[Reading text]

"Mighty Thor #706" preview
Credit: Marvel Comics
Credit: Marvel Comics

The Mighty Thor #706
Written by Jason Aaron
Art by Russell Dauterman and Matthew Wilson
Lettering by Joe Sabino
Published by Marvel Comics
Review by Joey Edsall
‘Rama Rating: 9 out of 10

The twilight of Jane Foster’s tenure as The Mighty Thor has been an interesting inverse of a Christ narrative, with Jane instead being a mortal dying for the sake of the gods of Asgard, specifically because Jane’s last stand only came as a result of Odin’s sins. But the monstrous Mangog is not the subject of The Mighty Thor #706, as the final issue of Jane Foster’s run with Mjolnir is far more concerned with Jane’s death, resurrection, and impact than it is with the usual Marvel superheroics. While Jason Aaron’s script plays things a bit safe, and the art team of artist Russell Dauterman and colorist Matthew Wilson are sometimes maximalistic to the point of overload, the comic has a sense of finality and of an era ending that harkens back Jonathan Hickman’s conclusion to Secret Wars, and one which feels worthy of the six years spent leading up to it.

One of the opening scenes of the comic is Odinson and company standing over Jane’s emaciated and lifeless frame as Heimdall mutters: “She is gone. The Goddess of Thunder is dead.” The dialogue hits like a blow from a hammer when paired with one of Dauterman’s best panels. Just like the previous issue, which ended with a panel referencing Michelangelo’s Pieta, Jane’s first appearance in The Mighty Thor #706 shows her in the cloth-like hospital gown, arms slightly to the side of her body and her palms facing the reader. The placement of her body and the detail to her bones and muscles make it impossible to not see the panel as a similar reference to religious art of the Renaissance. The comic then cuts to a full-health, thick-haired Jane at the gates of Valhalla, where she is confronted by Odin. As the Allfather confronts her with all of her actions and his anger subsides to gratitude, Dauterman’s skill in drawing faces operates in tandem with Wilson’s color work, which adds a greater sense of texture to the art and gives it a dynamic sense of lighting. These scenes also see the panel layout at some of their most straightforward, which undeniably works to the scene’s benefit. There is a serenity in crossing over that Thor deserves.

[/Reading text]
[Record extracts]

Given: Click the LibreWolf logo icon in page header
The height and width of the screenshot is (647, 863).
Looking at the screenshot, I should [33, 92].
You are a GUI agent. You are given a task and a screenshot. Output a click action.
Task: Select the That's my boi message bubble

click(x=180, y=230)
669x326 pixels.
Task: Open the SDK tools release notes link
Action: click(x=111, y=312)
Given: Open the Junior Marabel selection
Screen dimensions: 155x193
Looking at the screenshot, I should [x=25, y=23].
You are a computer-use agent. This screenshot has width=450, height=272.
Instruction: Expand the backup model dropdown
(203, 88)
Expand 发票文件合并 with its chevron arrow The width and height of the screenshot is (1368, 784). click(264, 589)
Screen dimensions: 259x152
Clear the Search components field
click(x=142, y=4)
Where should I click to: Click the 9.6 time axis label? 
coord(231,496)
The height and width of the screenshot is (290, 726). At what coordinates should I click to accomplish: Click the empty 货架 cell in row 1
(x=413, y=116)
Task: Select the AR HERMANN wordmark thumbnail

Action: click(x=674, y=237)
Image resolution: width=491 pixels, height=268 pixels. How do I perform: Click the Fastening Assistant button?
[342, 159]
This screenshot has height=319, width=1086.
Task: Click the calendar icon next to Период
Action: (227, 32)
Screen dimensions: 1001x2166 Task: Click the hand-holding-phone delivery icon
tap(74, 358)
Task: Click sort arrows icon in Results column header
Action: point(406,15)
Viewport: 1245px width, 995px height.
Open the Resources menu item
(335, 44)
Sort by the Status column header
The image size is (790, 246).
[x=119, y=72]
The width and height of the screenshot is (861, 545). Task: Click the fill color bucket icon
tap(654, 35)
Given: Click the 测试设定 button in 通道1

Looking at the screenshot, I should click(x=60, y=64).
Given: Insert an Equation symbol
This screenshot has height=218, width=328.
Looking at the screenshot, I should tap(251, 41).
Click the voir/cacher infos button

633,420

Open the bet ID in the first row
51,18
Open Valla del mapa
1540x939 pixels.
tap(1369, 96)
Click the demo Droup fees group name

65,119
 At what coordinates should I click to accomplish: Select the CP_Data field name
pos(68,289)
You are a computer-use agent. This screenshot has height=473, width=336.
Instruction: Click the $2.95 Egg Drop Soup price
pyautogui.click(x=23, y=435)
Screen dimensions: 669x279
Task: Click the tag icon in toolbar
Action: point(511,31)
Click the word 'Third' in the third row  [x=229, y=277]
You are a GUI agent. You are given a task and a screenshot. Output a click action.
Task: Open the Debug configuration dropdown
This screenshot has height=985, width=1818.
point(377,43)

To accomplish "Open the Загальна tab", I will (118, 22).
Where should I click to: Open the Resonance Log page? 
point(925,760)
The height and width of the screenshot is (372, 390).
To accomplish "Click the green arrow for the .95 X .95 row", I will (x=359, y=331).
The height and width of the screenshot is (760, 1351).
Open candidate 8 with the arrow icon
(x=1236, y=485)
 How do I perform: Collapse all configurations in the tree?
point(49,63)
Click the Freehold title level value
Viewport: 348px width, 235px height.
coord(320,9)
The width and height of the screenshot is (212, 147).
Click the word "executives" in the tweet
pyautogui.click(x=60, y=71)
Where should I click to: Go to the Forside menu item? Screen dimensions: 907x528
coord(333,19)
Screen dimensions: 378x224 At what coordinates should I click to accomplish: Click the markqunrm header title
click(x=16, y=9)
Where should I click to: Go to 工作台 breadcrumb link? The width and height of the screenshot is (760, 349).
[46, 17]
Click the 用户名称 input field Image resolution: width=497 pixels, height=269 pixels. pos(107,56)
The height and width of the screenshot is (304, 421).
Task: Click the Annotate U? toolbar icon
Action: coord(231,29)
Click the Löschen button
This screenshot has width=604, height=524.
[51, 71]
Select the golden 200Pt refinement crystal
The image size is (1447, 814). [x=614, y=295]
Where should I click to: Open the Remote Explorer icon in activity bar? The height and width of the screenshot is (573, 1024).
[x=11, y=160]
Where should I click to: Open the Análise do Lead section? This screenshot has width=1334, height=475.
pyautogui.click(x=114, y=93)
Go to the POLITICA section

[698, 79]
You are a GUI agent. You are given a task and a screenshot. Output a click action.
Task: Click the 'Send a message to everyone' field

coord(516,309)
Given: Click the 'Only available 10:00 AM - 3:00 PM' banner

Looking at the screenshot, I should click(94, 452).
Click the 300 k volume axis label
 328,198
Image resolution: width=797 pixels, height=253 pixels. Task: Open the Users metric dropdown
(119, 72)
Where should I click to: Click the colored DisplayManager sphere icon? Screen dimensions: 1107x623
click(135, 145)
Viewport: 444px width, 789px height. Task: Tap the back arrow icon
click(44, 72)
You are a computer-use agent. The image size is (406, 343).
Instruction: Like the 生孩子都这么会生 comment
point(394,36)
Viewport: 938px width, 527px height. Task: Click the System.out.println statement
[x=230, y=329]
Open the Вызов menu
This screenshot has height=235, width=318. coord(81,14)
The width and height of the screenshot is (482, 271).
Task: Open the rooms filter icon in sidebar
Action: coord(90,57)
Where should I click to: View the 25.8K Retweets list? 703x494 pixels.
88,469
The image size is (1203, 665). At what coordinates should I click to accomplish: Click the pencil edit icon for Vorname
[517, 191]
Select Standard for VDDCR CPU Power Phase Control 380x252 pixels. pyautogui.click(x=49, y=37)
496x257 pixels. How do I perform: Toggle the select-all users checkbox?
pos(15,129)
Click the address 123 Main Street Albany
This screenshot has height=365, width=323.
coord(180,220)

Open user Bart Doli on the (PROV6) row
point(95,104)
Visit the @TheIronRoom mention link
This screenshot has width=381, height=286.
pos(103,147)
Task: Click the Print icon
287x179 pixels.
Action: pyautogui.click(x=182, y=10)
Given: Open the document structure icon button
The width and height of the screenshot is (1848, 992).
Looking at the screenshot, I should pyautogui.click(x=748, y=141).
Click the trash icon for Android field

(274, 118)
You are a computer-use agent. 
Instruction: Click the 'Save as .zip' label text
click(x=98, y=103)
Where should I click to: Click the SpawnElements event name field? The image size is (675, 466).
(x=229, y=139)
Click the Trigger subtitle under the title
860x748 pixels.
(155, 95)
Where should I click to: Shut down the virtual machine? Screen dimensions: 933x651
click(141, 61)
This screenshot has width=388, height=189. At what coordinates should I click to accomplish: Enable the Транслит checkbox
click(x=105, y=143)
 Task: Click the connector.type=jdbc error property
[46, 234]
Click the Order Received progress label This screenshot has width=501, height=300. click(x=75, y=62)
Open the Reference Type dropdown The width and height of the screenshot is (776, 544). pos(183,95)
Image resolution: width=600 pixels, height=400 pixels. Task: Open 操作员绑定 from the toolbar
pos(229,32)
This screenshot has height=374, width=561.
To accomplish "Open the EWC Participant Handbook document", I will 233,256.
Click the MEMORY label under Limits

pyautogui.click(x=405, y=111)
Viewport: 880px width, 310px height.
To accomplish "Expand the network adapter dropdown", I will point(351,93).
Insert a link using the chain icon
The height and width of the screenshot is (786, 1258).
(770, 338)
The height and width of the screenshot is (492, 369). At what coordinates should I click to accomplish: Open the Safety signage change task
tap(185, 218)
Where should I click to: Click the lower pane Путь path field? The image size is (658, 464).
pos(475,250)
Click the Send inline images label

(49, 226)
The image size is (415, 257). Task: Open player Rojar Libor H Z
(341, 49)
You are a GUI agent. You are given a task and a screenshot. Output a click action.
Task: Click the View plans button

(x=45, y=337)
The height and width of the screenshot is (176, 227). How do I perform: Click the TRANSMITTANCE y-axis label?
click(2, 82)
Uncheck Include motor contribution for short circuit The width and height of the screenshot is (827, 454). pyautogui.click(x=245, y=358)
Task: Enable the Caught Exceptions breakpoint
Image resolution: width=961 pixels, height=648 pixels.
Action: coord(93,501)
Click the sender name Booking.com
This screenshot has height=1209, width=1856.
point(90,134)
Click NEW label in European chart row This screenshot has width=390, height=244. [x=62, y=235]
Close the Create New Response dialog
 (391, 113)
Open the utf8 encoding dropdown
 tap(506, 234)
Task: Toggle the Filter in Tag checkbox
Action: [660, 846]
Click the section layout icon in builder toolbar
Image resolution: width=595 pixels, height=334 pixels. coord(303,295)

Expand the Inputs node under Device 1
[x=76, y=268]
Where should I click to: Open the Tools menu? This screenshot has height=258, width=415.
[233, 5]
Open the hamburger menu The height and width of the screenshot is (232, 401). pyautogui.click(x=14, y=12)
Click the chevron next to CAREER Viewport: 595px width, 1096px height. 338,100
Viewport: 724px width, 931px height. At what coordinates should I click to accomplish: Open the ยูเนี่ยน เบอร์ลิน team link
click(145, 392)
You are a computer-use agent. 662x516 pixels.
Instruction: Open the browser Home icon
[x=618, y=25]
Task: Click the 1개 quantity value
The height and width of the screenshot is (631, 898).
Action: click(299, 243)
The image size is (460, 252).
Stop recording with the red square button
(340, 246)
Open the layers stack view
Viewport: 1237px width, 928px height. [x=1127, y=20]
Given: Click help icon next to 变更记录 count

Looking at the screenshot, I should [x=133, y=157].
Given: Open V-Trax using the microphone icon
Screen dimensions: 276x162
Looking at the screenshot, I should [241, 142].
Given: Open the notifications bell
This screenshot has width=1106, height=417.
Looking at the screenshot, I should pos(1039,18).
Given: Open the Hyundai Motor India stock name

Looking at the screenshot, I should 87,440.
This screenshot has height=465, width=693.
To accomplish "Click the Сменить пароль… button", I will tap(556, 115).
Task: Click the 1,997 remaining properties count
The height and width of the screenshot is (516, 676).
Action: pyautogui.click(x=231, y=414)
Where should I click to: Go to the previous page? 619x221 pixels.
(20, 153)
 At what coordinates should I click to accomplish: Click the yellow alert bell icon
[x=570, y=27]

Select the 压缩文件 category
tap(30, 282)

[/Record extracts]

* Activity list:
1. From the review of The Mighty Thor #706, extract the passage that begins at the words "The twilight of" and stops after "leading up to it.".
2. Answer these questions about the review of The Mighty Thor #706:
(a) Who did the lettering for the comic?
(b) What 'Rama Rating does the review give?
(c) Who confronts Jane at the gates of Valhalla?
3. Please continue the review of The Mighty Thor #706 from where it stops.

* Task-by-task answers:
1.
The twilight of Jane Foster’s tenure as The Mighty Thor has been an interesting inverse of a Christ narrative, with Jane instead being a mortal dying for the sake of the gods of Asgard, specifically because Jane’s last stand only came as a result of Odin’s sins. But the monstrous Mangog is not the subject of The Mighty Thor #706, as the final issue of Jane Foster’s run with Mjolnir is far more concerned with Jane’s death, resurrection, and impact than it is with the usual Marvel superheroics. While Jason Aaron’s script plays things a bit safe, and the art team of artist Russell Dauterman and colorist Matthew Wilson are sometimes maximalistic to the point of overload, the comic has a sense of finality and of an era ending that harkens back Jonathan Hickman’s conclusion to Secret Wars, and one which feels worthy of the six years spent leading up to it.

2.
(a) Joe Sabino
(b) 9 out of 10
(c) Odin

3.
This is in stark contrast to the wildly chaotic layout of the scenes in which Odinson attempts to harness the raging Mother Storm to resurrect the fallen Thor. The storm, readers learn, is the heart of Mjolnir, furiously unleashed on the world since the hammer was thrust into the sun. The Christ allegory is laid on a little heavy here, as the human who died in self-sacrifice is brought back to life by the source of the godly power that she wielded previously, but Aaron is a great storyteller, making something that might be a by-the-books conclusion feel special with Odinson’s shouting of “She has thunder in her veins!” as he attempts to channel the storm into her. There is a visual cacophony during this climax, as the straightforward land of the dead panels swirl with the jagged and abstract layouts of Asgard. It’s visually impressive but also feels like an overload of visual stimulation. There’s just so much going on that it becomes a little difficult to process the art with the dialogue.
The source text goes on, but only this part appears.